- Exercise materials -
******

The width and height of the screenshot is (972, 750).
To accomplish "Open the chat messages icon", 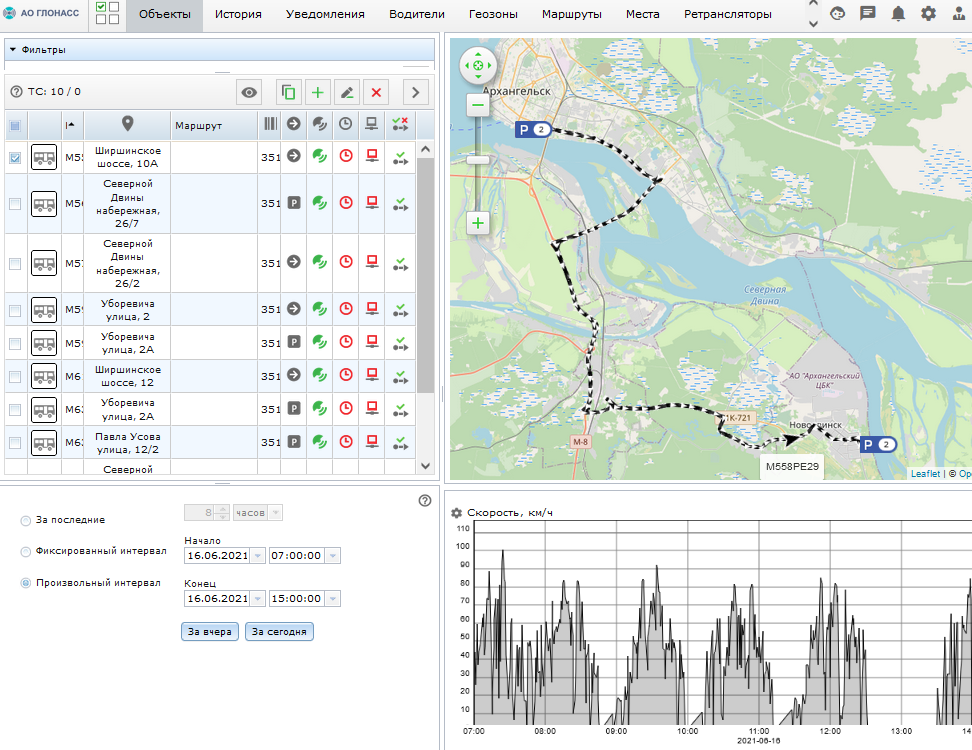I will 868,14.
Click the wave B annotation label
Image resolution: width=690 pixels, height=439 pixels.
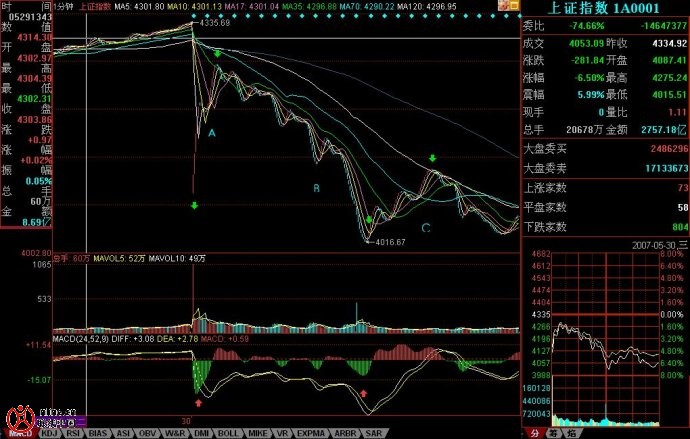316,189
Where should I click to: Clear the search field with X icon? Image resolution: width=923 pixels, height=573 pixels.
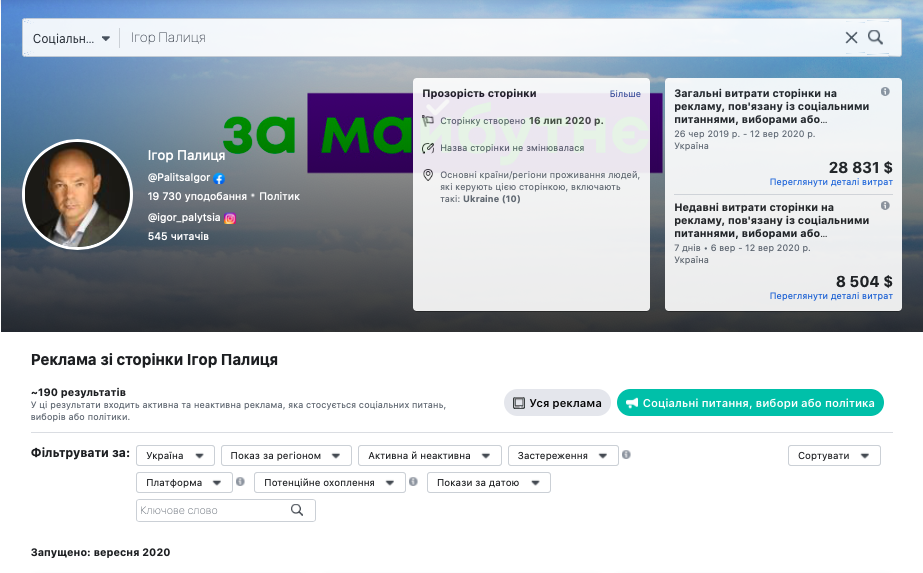pyautogui.click(x=851, y=38)
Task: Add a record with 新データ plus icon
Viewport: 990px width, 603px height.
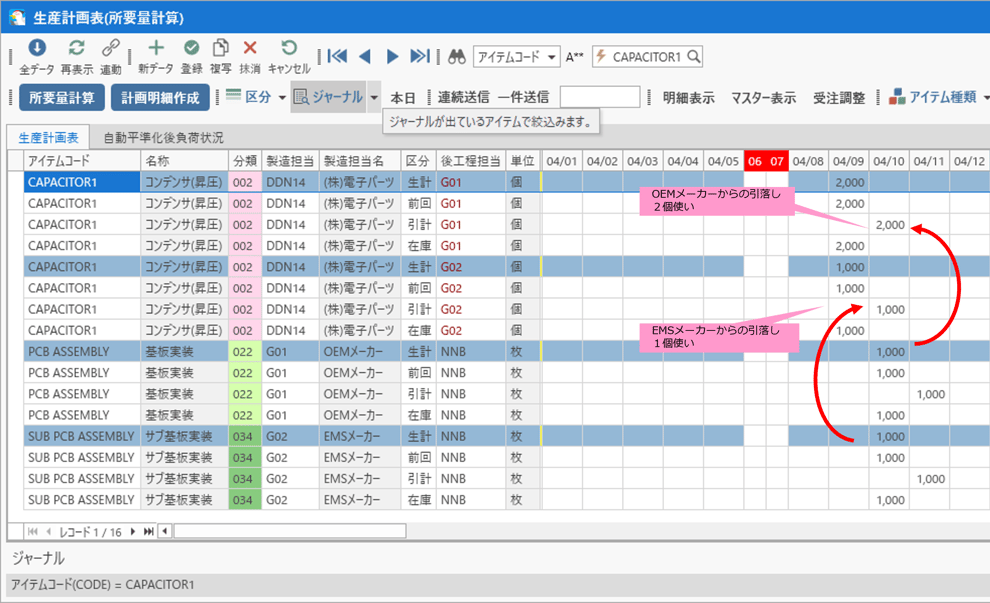Action: [x=156, y=49]
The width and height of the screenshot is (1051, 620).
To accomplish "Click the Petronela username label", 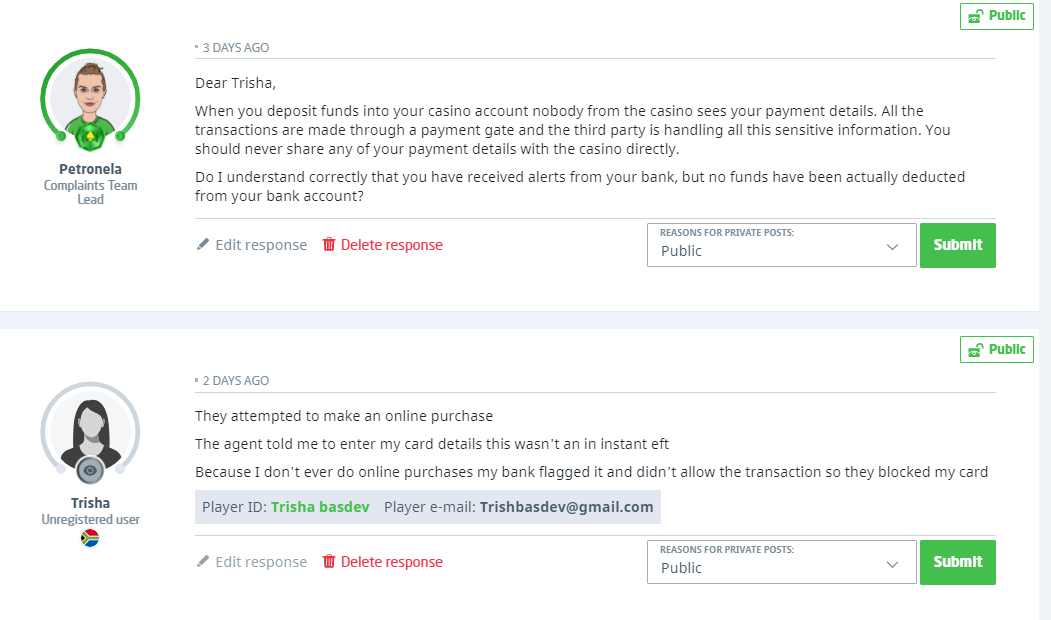I will pos(90,170).
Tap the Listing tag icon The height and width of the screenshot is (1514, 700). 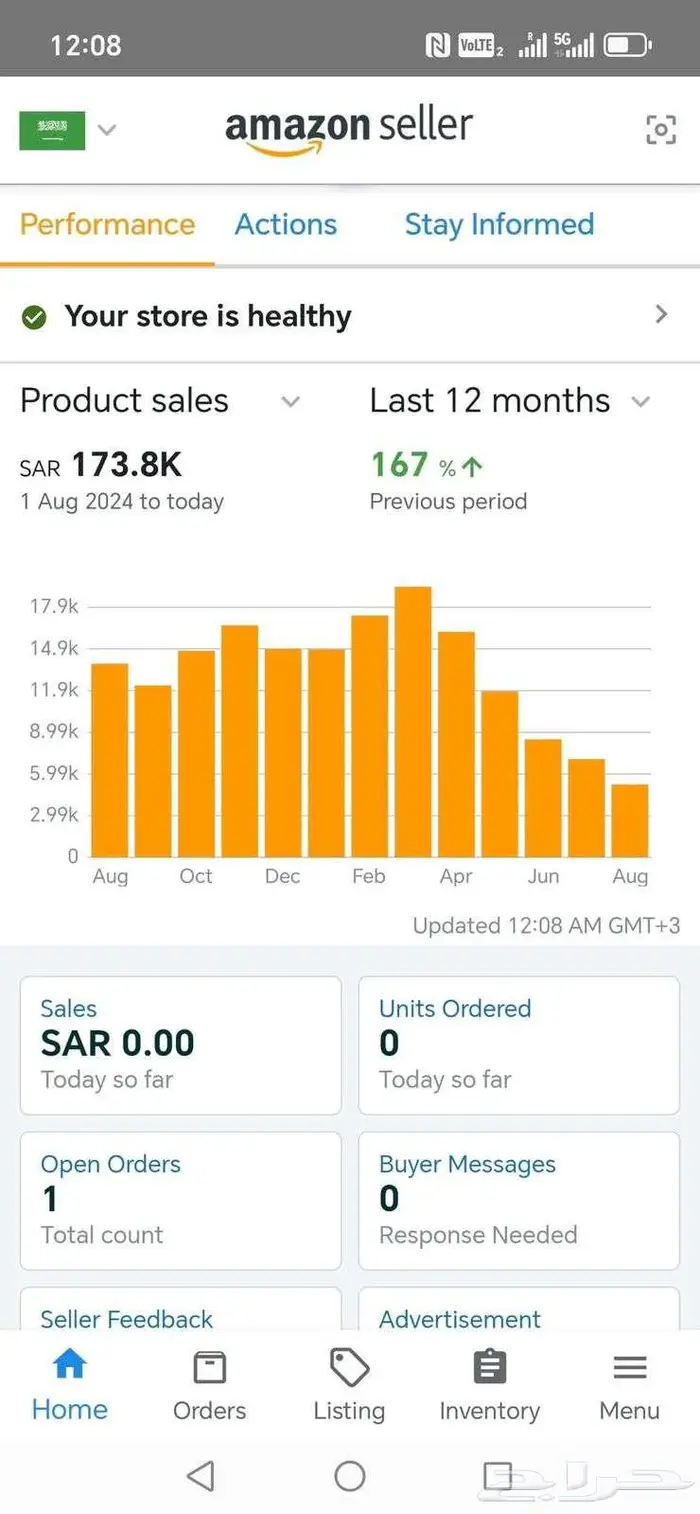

******

Pull out each line of the records that contains the word "resolution", copying those lines unchanged.

- Output for this exercise -
Image resolution: width=690 pixels, height=439 pixels.
Where should I click to: Clear the search field with X icon? Image resolution: width=923 pixels, height=573 pixels.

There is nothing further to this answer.